264 A.D. 520 | N.Y. App. Div. | 1942
We are constrained, in view of the nature of plaintiff’s duties and in light of the recent decisions on the subject, to hold that plaintiff was engaged in interstate commerce or the production of goods for interstate commerce within the meaning of the Fair Labor Standards Act of 1938 (52 U. S. Stat. at Large 1060; U. S. Code, tit. 29, §§ 201-219). See Kirschbaum Co. v. Walling and Arsenal Building Corp. v. Walling, 316 U. S. 517, both decided by the United States Supreme Court on June 1, 1942; and Stoike v. First National Bank, of City of New York, 264 App. Div. 585). However, an examination of the present record discloses no evidence to support the finding of the trial court that plaintiff was working under a contract of employment fixing forty-eight hours as the regular weekly employment. On the contrary, we find that the contract was for a weekly wage with variable or fluctuating hours.
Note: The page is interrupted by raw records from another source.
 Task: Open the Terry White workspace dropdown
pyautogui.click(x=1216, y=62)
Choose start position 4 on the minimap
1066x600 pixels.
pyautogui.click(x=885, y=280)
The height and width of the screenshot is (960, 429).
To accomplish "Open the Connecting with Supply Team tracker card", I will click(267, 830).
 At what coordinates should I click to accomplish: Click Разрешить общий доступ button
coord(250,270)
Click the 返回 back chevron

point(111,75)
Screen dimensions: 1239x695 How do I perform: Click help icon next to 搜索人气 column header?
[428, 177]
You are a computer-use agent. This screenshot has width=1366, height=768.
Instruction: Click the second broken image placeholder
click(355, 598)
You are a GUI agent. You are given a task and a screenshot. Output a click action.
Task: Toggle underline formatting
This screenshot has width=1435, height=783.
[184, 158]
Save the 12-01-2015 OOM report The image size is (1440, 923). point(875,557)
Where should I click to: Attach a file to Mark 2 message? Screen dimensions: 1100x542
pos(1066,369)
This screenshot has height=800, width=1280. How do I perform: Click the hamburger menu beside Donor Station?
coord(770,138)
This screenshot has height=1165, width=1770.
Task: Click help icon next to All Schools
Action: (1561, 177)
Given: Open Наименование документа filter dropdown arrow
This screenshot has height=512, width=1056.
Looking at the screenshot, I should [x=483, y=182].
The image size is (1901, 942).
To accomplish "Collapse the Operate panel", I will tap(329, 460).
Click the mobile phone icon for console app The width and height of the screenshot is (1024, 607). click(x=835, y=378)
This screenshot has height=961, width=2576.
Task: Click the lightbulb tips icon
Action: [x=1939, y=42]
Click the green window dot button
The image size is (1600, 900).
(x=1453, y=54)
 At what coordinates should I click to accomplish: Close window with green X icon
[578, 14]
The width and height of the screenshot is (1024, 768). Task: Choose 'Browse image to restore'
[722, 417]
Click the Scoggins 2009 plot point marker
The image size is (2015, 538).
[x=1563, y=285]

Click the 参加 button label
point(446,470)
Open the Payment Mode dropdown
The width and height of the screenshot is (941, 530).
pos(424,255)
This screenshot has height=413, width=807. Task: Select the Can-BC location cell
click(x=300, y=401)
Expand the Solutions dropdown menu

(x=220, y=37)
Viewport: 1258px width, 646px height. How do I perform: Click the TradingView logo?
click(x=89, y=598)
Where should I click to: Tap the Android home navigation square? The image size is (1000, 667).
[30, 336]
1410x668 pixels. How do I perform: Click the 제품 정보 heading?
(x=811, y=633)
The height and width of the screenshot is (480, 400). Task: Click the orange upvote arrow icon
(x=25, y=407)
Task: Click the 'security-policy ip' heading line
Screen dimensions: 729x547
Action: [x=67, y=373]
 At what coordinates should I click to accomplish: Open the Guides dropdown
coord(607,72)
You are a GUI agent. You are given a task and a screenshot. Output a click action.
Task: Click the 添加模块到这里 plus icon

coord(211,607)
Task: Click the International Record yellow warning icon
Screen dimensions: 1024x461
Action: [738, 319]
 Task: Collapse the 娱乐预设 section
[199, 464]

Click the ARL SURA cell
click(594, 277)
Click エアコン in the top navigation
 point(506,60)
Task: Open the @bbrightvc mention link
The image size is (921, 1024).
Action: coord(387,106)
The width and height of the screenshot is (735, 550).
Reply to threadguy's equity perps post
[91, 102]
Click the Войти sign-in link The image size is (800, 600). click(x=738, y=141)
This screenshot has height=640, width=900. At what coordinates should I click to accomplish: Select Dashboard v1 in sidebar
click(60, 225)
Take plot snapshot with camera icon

Therefore, the method of computing plaintiff’s overtime was to find the hourly rate by dividing the agreed weekly wage by the actual hours worked each week, then to increase by fifty per centum the hourly rate thus found, and to multiply that figure by the number of overtime hours. (Overnight Motor Transportation Co., Inc., v. Missel, 316 U. S. 572, decided by United States Supreme Court, June 8, 1942.)
The parties are hereby directed to compute plaintiff’s overtime wages on the foregoing basis, and to submit new findings in accordance with this opinion, and this judgment is modified to the amount computed according to the formula set forth above.
Present — Martin, P. J., Townley, Dore, Cohn and Callahan, JJ.